- _TO BE DONE_
In the review of The Hateful Eight below, to which town is John Ruth taking Daisy Domergue to be hanged?

The Weinstein Company

The Weinstein Company

Quentin Tarantino, a huge fan of the Western, likes to hybridize genres. His latest experiment, The Hateful Eight, set in Wyoming about a decade after the Civil War, is a movie about a bunch of cunning entrepreneur-cowboys for whom, in Saturnine style, the end justifies the means.

A significant part of this three-hour, solo-film festival – replete with an overture, intermission and interstitial chapter headings – is a series of panoramic views of terrain, enrobed in pristine snow. It’s an image of the land that contrasts sharply with the cunning underbelly of those business types who walk on it.

One of the unsavory folk is bully bounty hunter John “The Hangman” Ruth (Kurt Russell, doing his best John Wayne). He’s transporting fugitive harridan Daisy Domergue (Jennifer Jason Leigh) to the town of Red Rock, where she’s to hang. Daisy represents such a good entrepreneurial payday for John – she had a $10,000 bounty on her head – that he’s booked the stagecoach just for the two of them and handcuffed himself to his meal ticket.

Because there’s a vicious blizzard right behind them, John takes pity on a fellow bounty hunter – black, Civil War veteran Major Marquis Warren (Samuel L. Jackson), who fought for the North – who’s equally desperate to transport his own corpses for an $8,000 pay off.  John also lets on board Captain Chris Mannix (Walton Goggins), who states he’s the new sheriff of Red Rock. It’s like a small-business convention on four wheels.

- _RECORDED INFORMATION_

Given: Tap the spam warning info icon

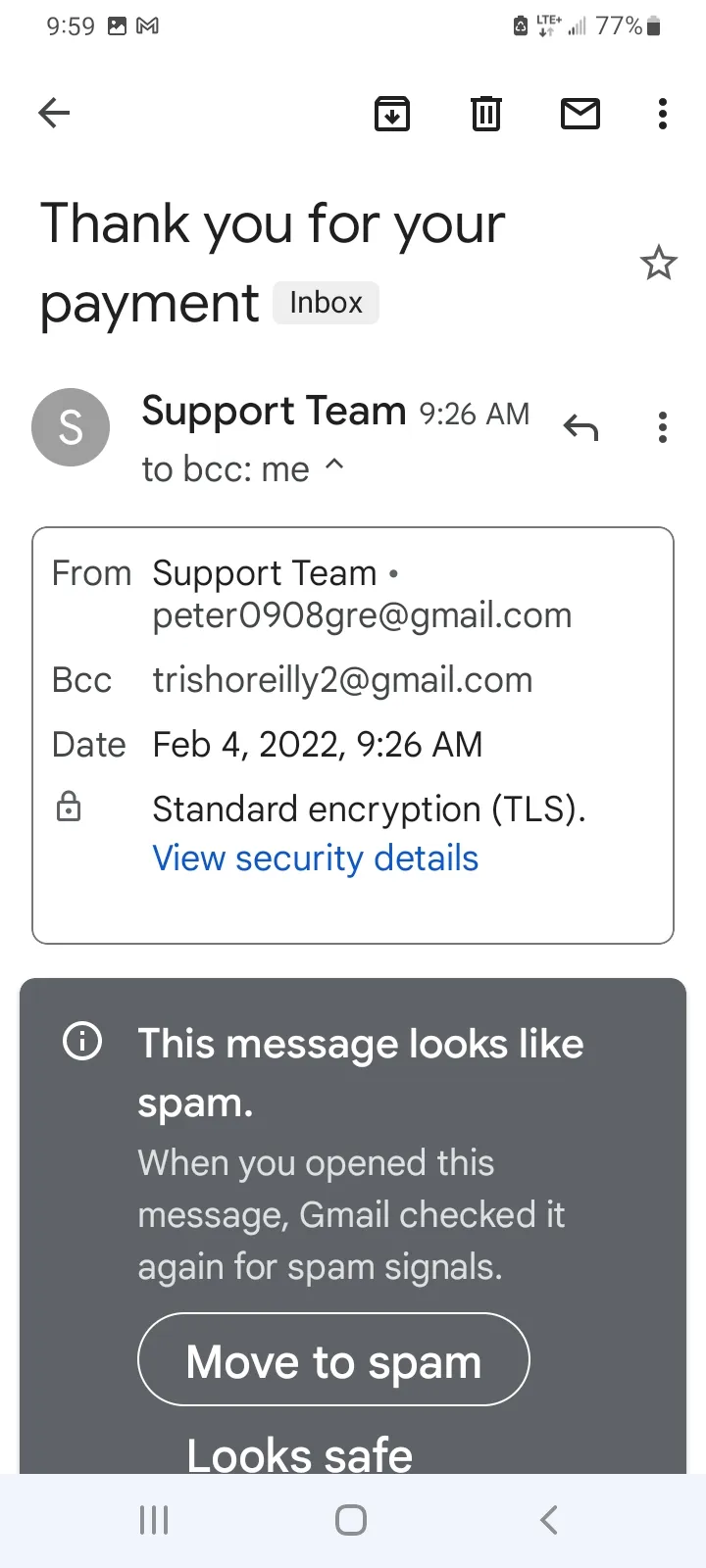Looking at the screenshot, I should click(x=82, y=1041).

- _WRITTEN SOLUTION_
Red Rock